Было начало июня. Терек тек смирной речушкой, и его ручной, ручьевой нрав никак не увязывался с тем, чтб вокруг: с огромными – циклопическими – бетонными кубами, которыми его еще недавно пытались смирить и которые он, напоенный таяньем горных снегов, раскидал, словно детские кубики.
Символики тут – ни капли. Просто – воспоминание.
Я поделился с Кайсыном своим удивлением неофита, а он со злорадным удовольствием вспомнил снисходительные строки Маяковского: «От этого Терека в поэтах истерика…» И далее – как Владим Владимыч будто бы «сошел, поплевывал в Терек с берега, совал ему в пену палку…».
– Попробовал бы он ее сунуть, когда Терек
И со вкусом, со сладострастною расстановкой:
– Ха! Ха! Ха!
Беря каждым «ха» реванш.
Мне это особенно запомнилось потому, что незадолго перед тем я печатно возражал осетину-поэту, который обиделся уже на Пастернака. На его строчки:
Кавказский хребет – и постель?! Горцу это показалось фамильярным до уничижительности.

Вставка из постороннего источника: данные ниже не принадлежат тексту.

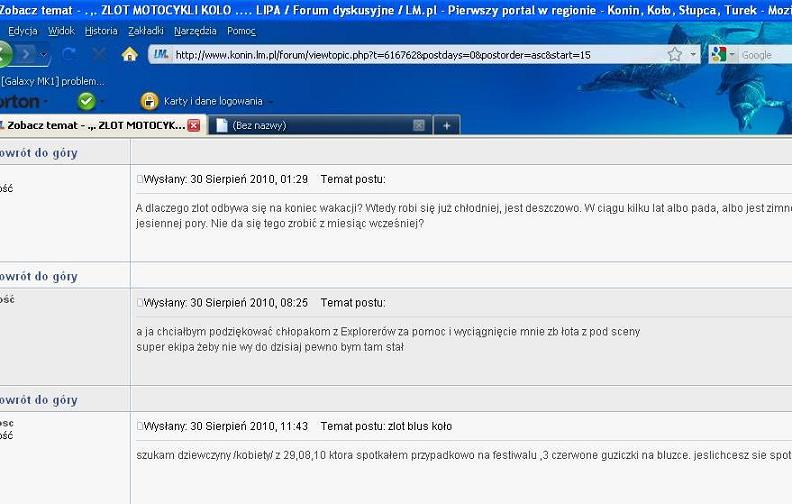This screenshot has width=792, height=504.
Task: Go forward with the arrow button
Action: tap(26, 54)
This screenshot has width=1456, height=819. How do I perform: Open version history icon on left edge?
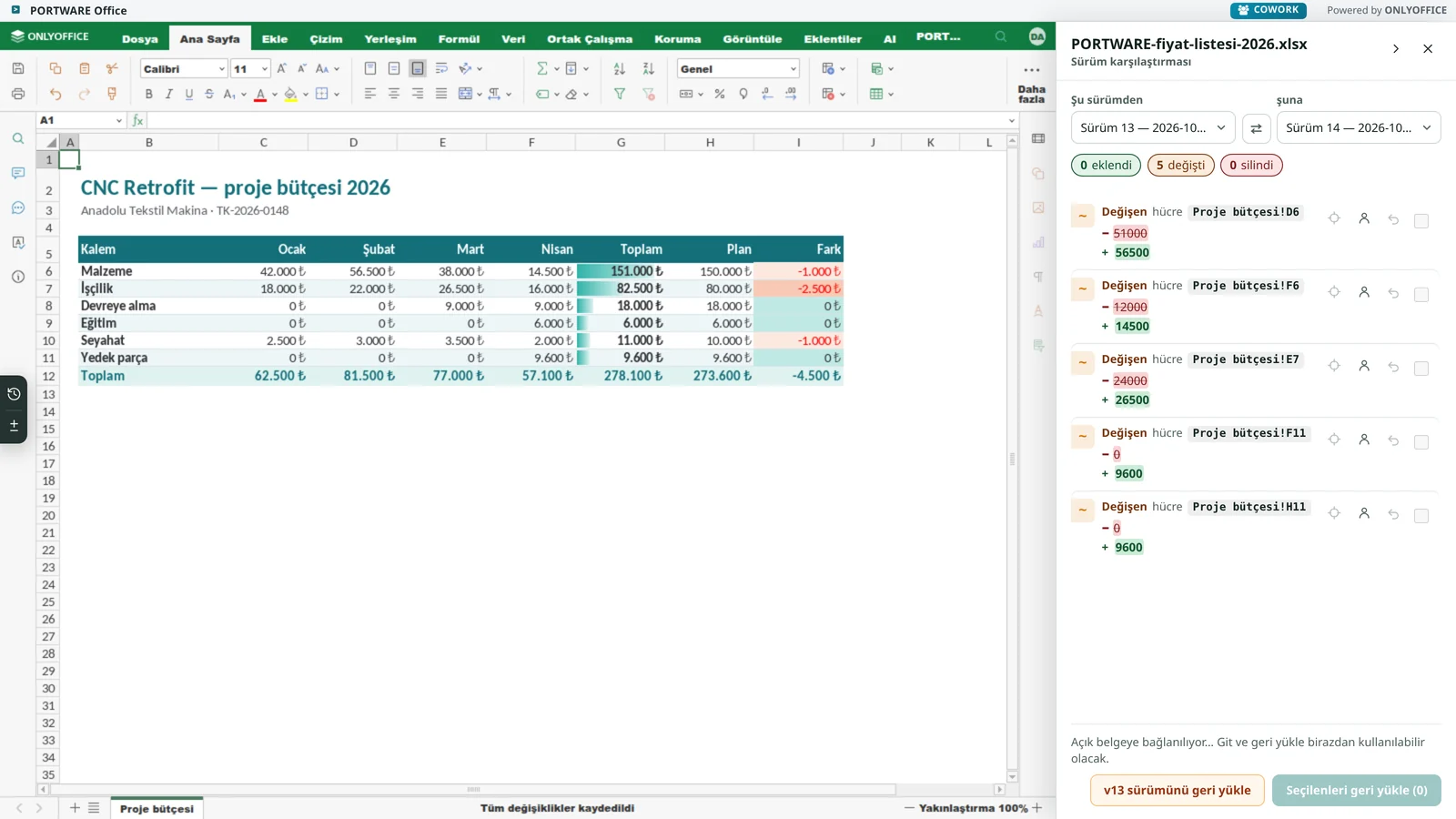click(14, 394)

Но это ведь, возражал ему я, все едино, как если бы селенит, житель Луны, объявись он в природе, заворчал бы на поэтов-землян за те ассоциации, которые у них вызывает его планета. За то, что у Пушкина она – «глупая», у Блока – «бессмысленно кривящийся диск», у Есенина – «коромысло», «ягненочек», «сырный колоб», у Межирова – «бутылочное дно». Хотя, между прочим, и тут не обошлось без обиды: сам Александр Петрович рассказывал мне, что кто-то из его любимых грузин изъявил неудовольствие – почему «дно» примерещилось ему не где-нибудь, а «над городом Галактиона», в тбилисском небе? Не есть ли это намек на алкоголизм Галактиона Табидзе? (Результат – вариант подцензурный: «…Луны туманное пятно».)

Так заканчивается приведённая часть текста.